I didn’t delete mine. Now, just a few month later, 23andMe is back from bankruptcy, and the Washington Post once again told everyone “you should still delete your DNA.” I’m still not going to do that. Let me explain why there’s really nothing to worry about.
First, what exactly does 23andMe collect from its customers? Despite the near-hysterical warnings from the WashPost and other sources, 23andMe doesn’t have “your DNA.” Your genome (which contains all your DNA) has 23 pairs of chromosomes (that’s where the name 23andMe comes from), and all together they add up to about 3.1 billion letters (nucleotides) of DNA. It might be cool if 23andMe had all that, but they don’t!
Instead, when you spit into a tube and send it to 23andMe, they run what’s called a DNA “chip” on your sample. This chip identifies less than a million individual nucleotides scattered around the genome (about 640,000, actually). But for the sake of argument, let’s say they have 1 million letters of your DNA. That’s a tiny percentage: about 0.02% of your genome. So no, they don’t have your genome, but they do have a small sample of it.
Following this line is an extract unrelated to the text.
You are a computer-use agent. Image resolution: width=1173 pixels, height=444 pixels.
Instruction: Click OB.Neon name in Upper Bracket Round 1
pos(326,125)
What’s fascinating–and a lot of fun, for some–is that by comparing these scattered landmarks, called SNPs or “snips,” you can get a very accurate picture of how closely related two people are. For example, you share half your DNA with your parents, siblings, and children, so you should share approximately half of these SNPs. For a niece or nephew, you share about 1/4 of your SNPs, and for a first cousin, 1/8. I have multiple relatives on 23andMe, and I can see them all in the DNA Relatives section. (I have fewer there now, because several of them deleted their data.)
23andMe also tells you your genetic “risk” for dozen of traits and a few genetic diseases. However–and here’s the rub–some 25 years after the human genome was sequenced, and despite huge efforts to link genes and disease, there are almost no SNPs that tell you anything consequential about your health. If you have a genetic disease, you almost certainly already know about it, and if you don’t know, then the 23andMe data just isn’t going to reveal anything.
Okay, so now that we’ve covered that, let’s go back to this privacy claim. The WashPost says you should worry because 23andMe might not protect your data, and might even sell it to a third party without your consent. My response is: so what?
The fact is that if you’re worried about privacy, you should be far, far more concerned about all the data that various companies are hoovering up about you based on your online activity. Are you browsing the web only in private or “in cognito” mode? If not, then companies are already buying and selling tons of information about you–information that is far more revealing than a SNP chip. Do you have a Facebook, Instagram, or TikTok account? Then you can be sure that Facebook and other companies know a great deal about you.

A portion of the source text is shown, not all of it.